先輩から聞いた話。
先輩は自称霊媒師を語ってひと稼ぎしている。
なんとまあバチ当たりな人だと思いながらも、先輩のネタは心霊も交じってて面白いから、話をついつい聞いてしまう。
その話はある一本の電話から始まる。
「幽霊に殺される、助けて」
そんな内容だった。
とりあえずカフェで会う事に。
相談相手は若い女子大生で、それはもう疲れ切った表情だった。
その子はポツリポツリと話し出す。
「毎晩、夢を見るんです。
遠くて、良く分からないんですけど
誰かが手招きしていて、、
そして次の日の夢になると
それが少しづつ近づいていて
私、いつか連れていかれるんじゃないかって」
先輩がまず思ったこと。
勘違いじゃね?だそうだ。
夢で誰かが追ってくるだの、殺されそうになるだのは9割妄想らしい。
だから適当にカウンセリングして、金貰って帰ろう。
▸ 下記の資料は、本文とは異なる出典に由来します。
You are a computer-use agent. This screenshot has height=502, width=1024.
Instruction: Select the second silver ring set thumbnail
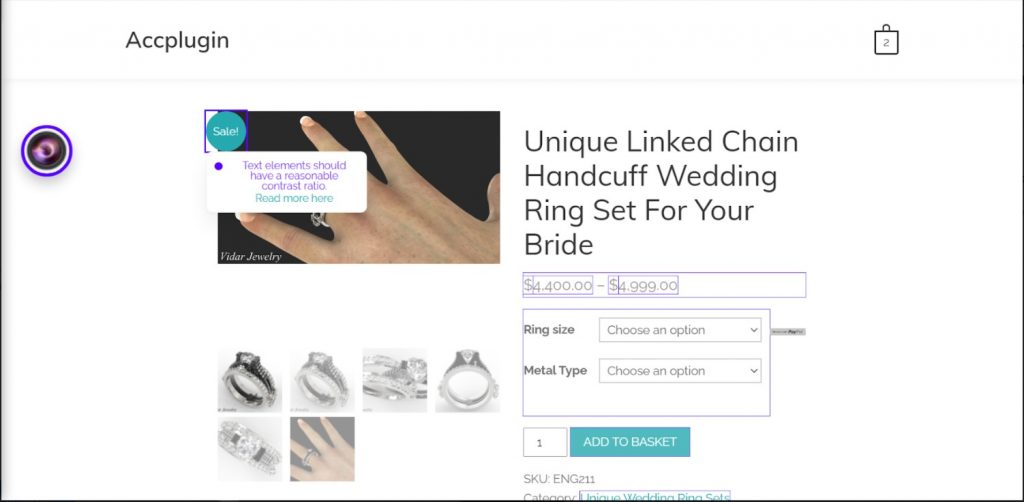coord(322,381)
そう思ったが次の発言が先輩の思考を反転させた。
「カンカンカンカンという音も頭で響いていて」
この人は10%を引いているかもしれない。
理由は二つある。
一つ、夢で音を覚えている事はまず少ない。音のある夢をみると霊障に触れている。それが悪い夢ならそれはもう危険であるという事。
二つ、音の正体が何となく分かったという事。
先輩はこの依頼を真剣に調査する事になる。
死に憑き纏われている女子大生を救う為に。